As much as motherhood was a diversion from worrying about myself, so was my continued sense of falling in love with James—with his mannerisms, his profundity, his wit, his insights. Any worries I had shrunk in the presence of the love I felt for him, one so strong that it
banished any concerns that James, in return, didn’t love me as much as he had when we spent our first night together in another city, another apartment, another time.
Although James and I were both glued to Sally, we spent our time in L.A. working on new music, thanks to our beloved babysitter, Patty Kelly, whose presence made it possible for us, James and me, to leave Sally each day and drive half an hour to our respective recording cells in Hollywood. On the days we brought Sally with us, she got quickly used to the heavy bass pulsing through the floorboards, making her blue elephant shake and quiver along to the beat.
Like most new parents, we found it hard to be without her. Still, in the interests of a getaway, one night James and I decided to drive up the coast to Santa Barbara. Sally wasn’t even three years old, but James and I hadn’t tried for a grown-up honeymoon since her birth, and our night away, at least as I foresaw it, would be devoted to lovemaking. But almost as soon as we pulled out of the driveway, we began remembering her, nostalgically, as though she were a beloved song we couldn’t get out of our heads. As we drove north, we suffered together as we discussed her delicious smell, the sound of her giggles, each of us bemused by the other’s imitations of her two-year-old voice, expressions, yawns, twitches, stretches, movements—the entire glorious baby package that was her.
We arrived at our destination, and once our bags were parked in our sumptuous hotel suite, I went into the bathroom to tidy up. Raising my eyes to a window to the right of the toilet, I let out a sudden scream. The bellhop, who had lugged our bags to our room, and was no doubt accustomed to guests making their way directly to the bathroom after a long car ride, had found himself a perfect perch from which to peek.
The bellhop was bad enough, but outweighing even a stray peeping employee was … Sally.

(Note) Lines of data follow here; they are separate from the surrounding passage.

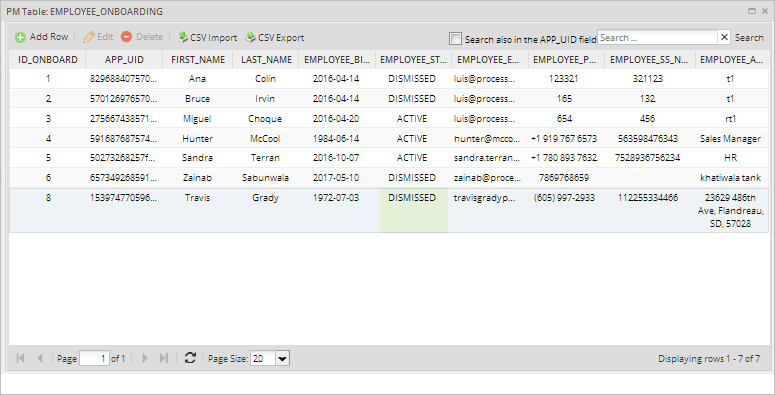Click the page number input box
775x395 pixels.
point(94,358)
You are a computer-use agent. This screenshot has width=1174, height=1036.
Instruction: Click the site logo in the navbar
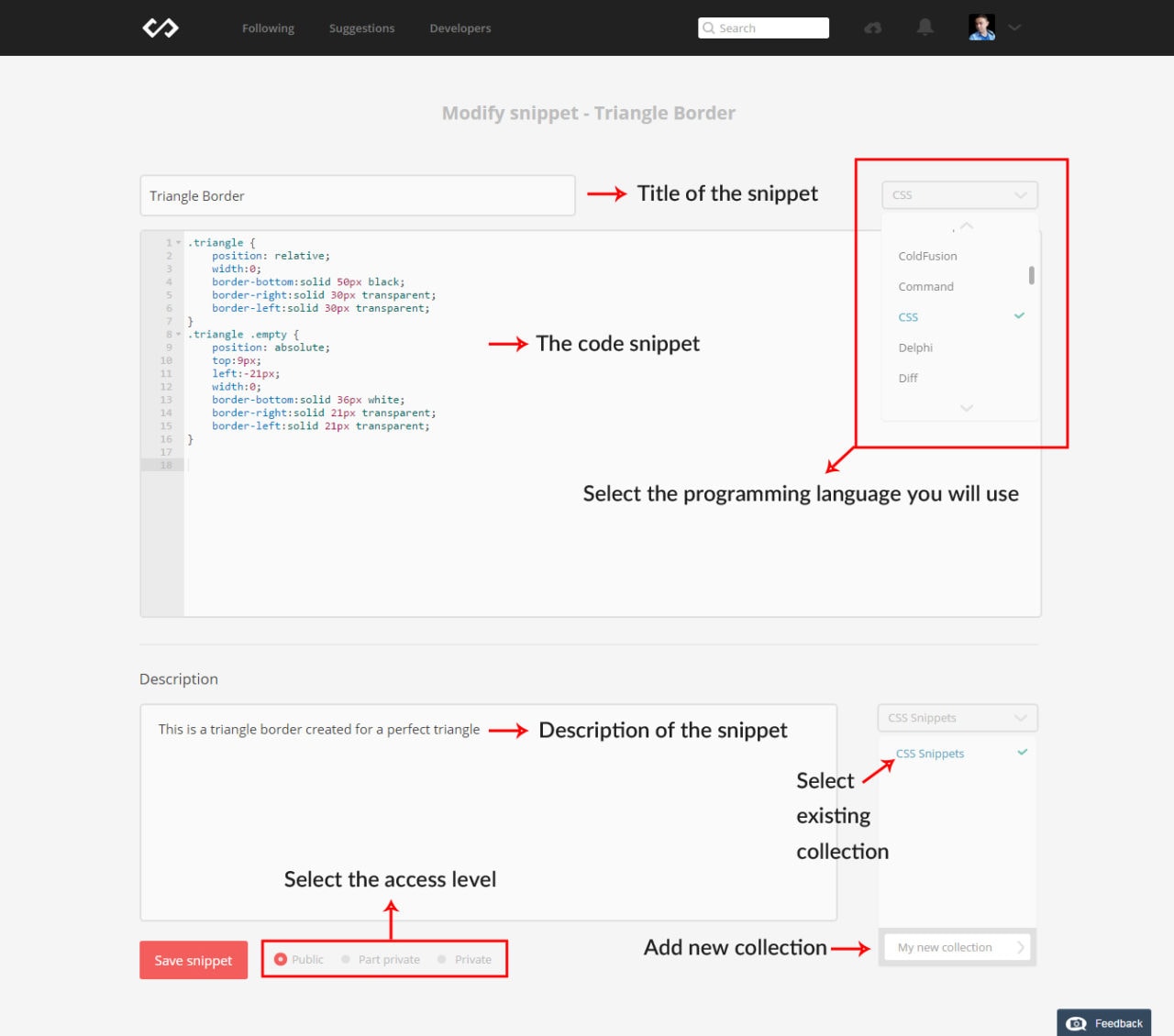(x=160, y=28)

Our little girl. James agreed with me: Why stay? When we told the concierge what had happened, he didn’t charge us, and having been settled in our lovers’-lane getaway for less than ten minutes, we returned our unopened luggage to the car and hit the highway back to Brentwood. All the way home, relieved and excited, James and I both talked about how much we missed Sally, more than we could have possibly imagined, and how dazzlingly great—what a homecoming—it would be to see her again.